Accurate, Large Minibatch SGD:Training ImageNet in 1 Hour

last modified : 04-02-2020

General Information

Title: Accurate, Large Minibatch SGD:Training ImageNet in 1 Hour
Authors: Priya Goyal, Piotr Dollár, Ross Girshick, Pieter Noordhuis, Lukasz Wesolowski, Aapo Kyrola, Andrew Tulloch, Yangqing Jia, Kaiming He
Link: article
Date of first submission: 8 Jun 2017
Implementations:
- Horovod

Brief

This article presents general guidelines to train a network in a distributed framework. They empirically show that the learning rate should be scaled linearly with the augmentation of the minibatch size. They introduce various notions for training in a distributed manner. They also raise some flags for the common pitfalls one could encounter when using the presented method. These two points are detailed in the next section.

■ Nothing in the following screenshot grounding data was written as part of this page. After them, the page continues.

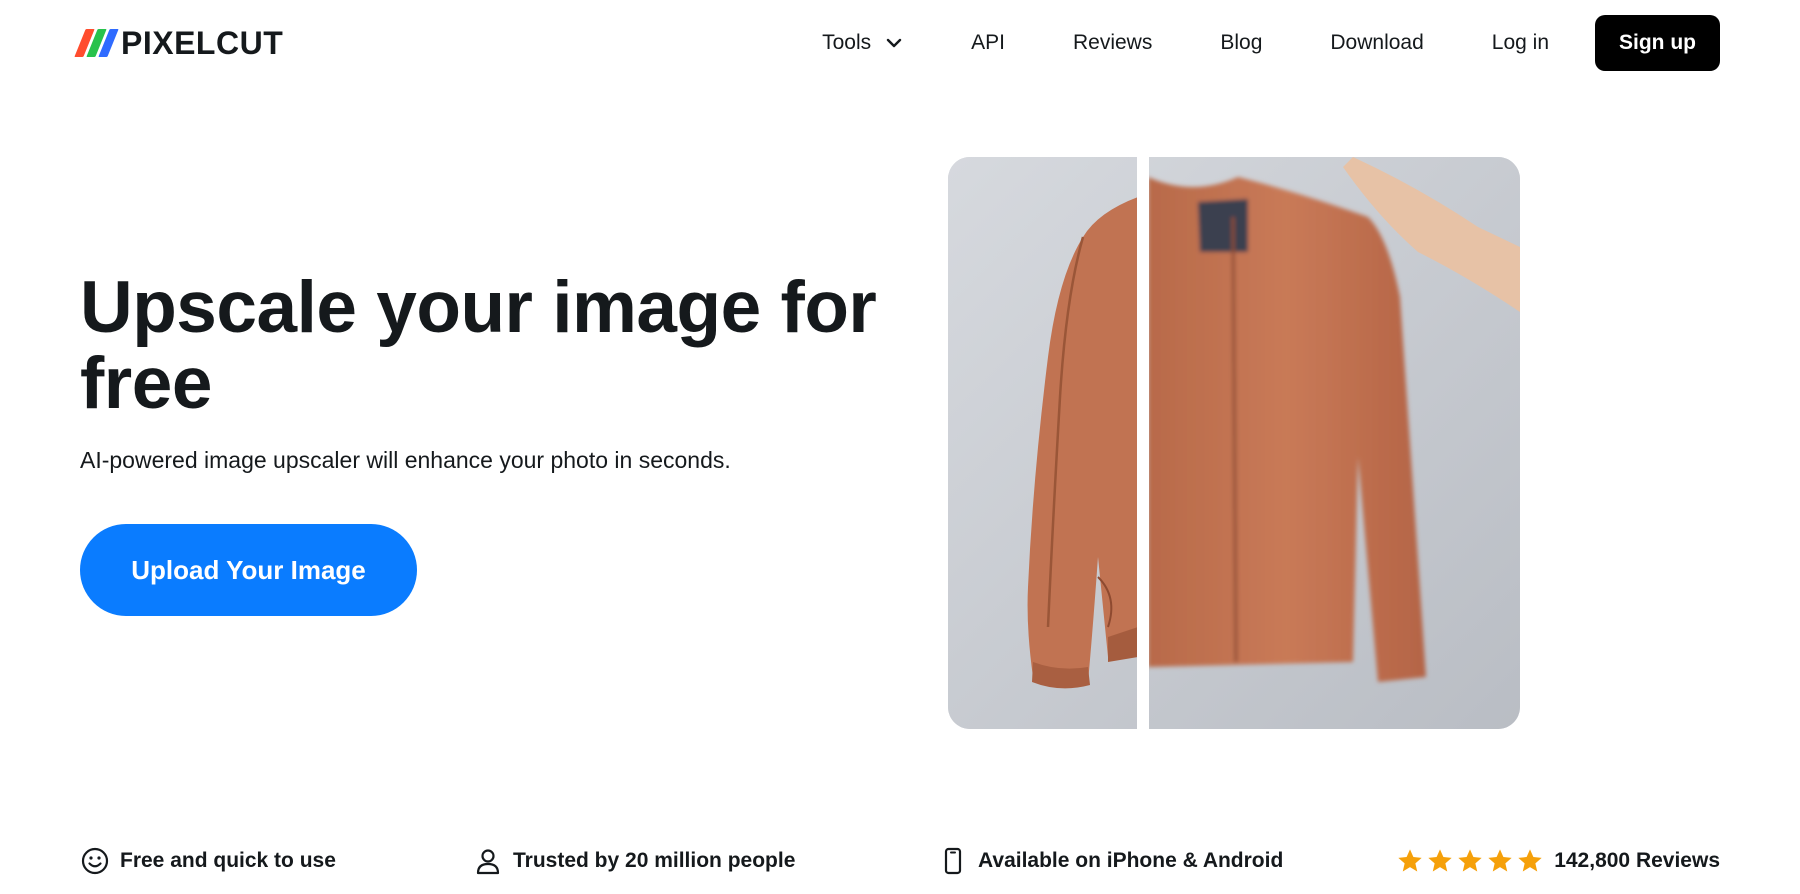  I want to click on nav-api: API, so click(988, 43).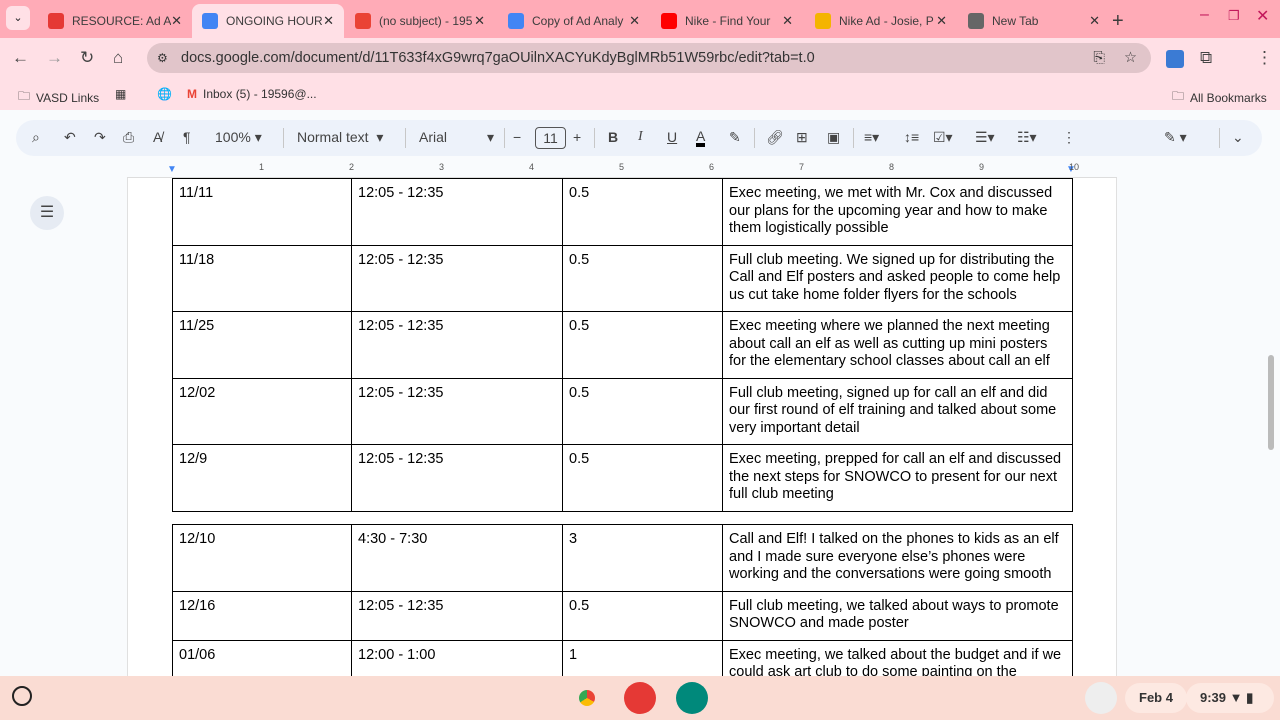 The height and width of the screenshot is (720, 1280). I want to click on date-cell: 11/25, so click(262, 345).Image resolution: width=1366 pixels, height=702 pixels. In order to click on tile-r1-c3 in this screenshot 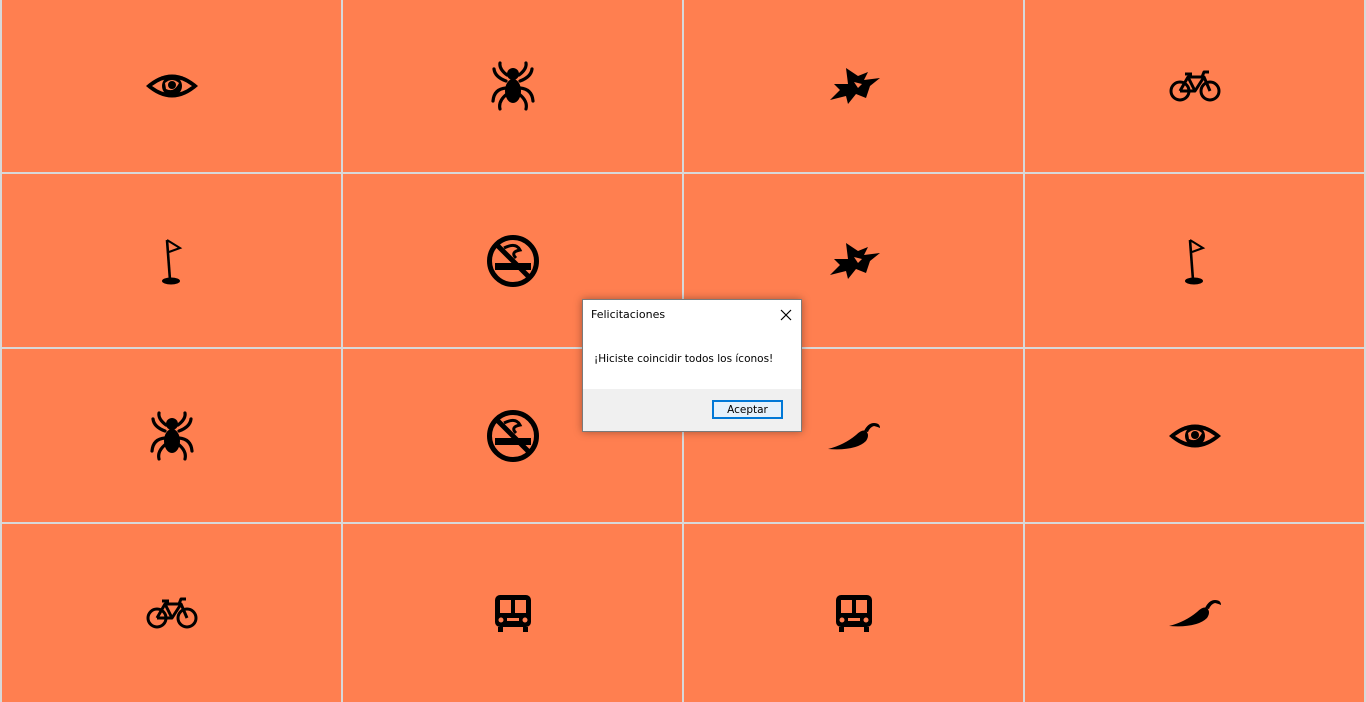, I will do `click(854, 86)`.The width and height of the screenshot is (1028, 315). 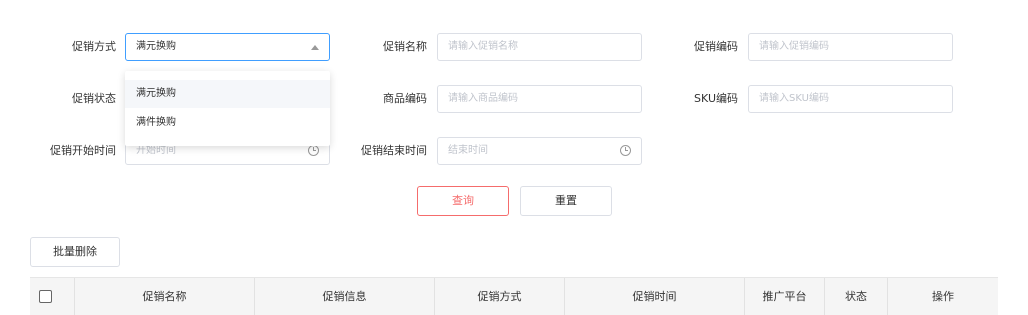 I want to click on promo-name-input: 请输入促销名称, so click(x=540, y=47).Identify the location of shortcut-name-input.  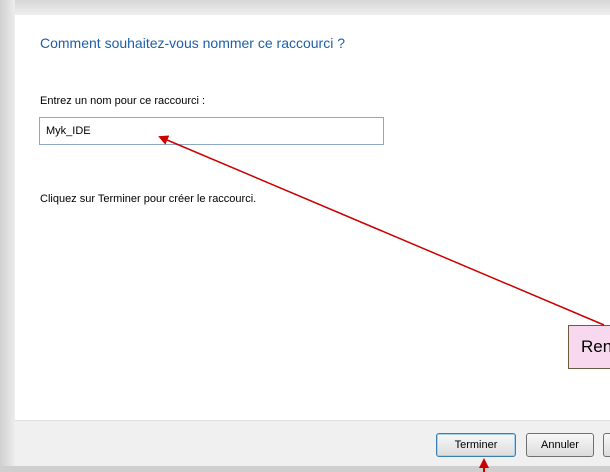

When training a ResNet on ImageNet, they show that for minibatch size up to 8k (effectively training the network in 1h), there is almost no loss in the training accuracy.

How Does It Work

Basically, when training a neural network, one can follow the following Linear Scaling Rule: When the minibatch size is multiplied by k, multiply the learning rate by k.

They introduce the notion of Warmup to help mitigate the instability of the training during the first epochs. During the 5 first epochs the learning rate is scaled up from the original one to the linearly scaled one.

They also discuss on the impact of the size of the batch on BatchNormalization (although they do not provide with insight for the selection of the batch size parameter)

Finally, they provide with guidelines for the subtleties and pitfalls of distributed SGD:

Weight Decay
Momentum correction
Gradient aggregation
Data shuffling

The guidelines are specific for each of the examples and not provided here, please refer to the article for more details.

Results

The image below shows the validation error vs the mini-batch size. We can see that up to 8k images in a batch, there is almost no loss in the accuracy of the network. As stated in the conclusion, using this size of mini-batch is interesting if you do not care so much about accuracy and more about speed of training.

results

Finally the table below gives the details of accuracy for each of the mini-batch size (more experiments and details are given in the article).

kn	$\eta$	top-1 error
256	0.1	23.60 $\pm$ 0.12
512	0.2	23.48 $\pm$ 0.09
1k	0.4	23.53 $\pm$ 0.08
2k	0.8	23.49 $\pm$ 0.11
4k	1.6	23.56 $\pm$ 0.12
8k	3.2	23.74 $\pm$ 0.09
16k	6.4	24.79 $\pm$ 0.27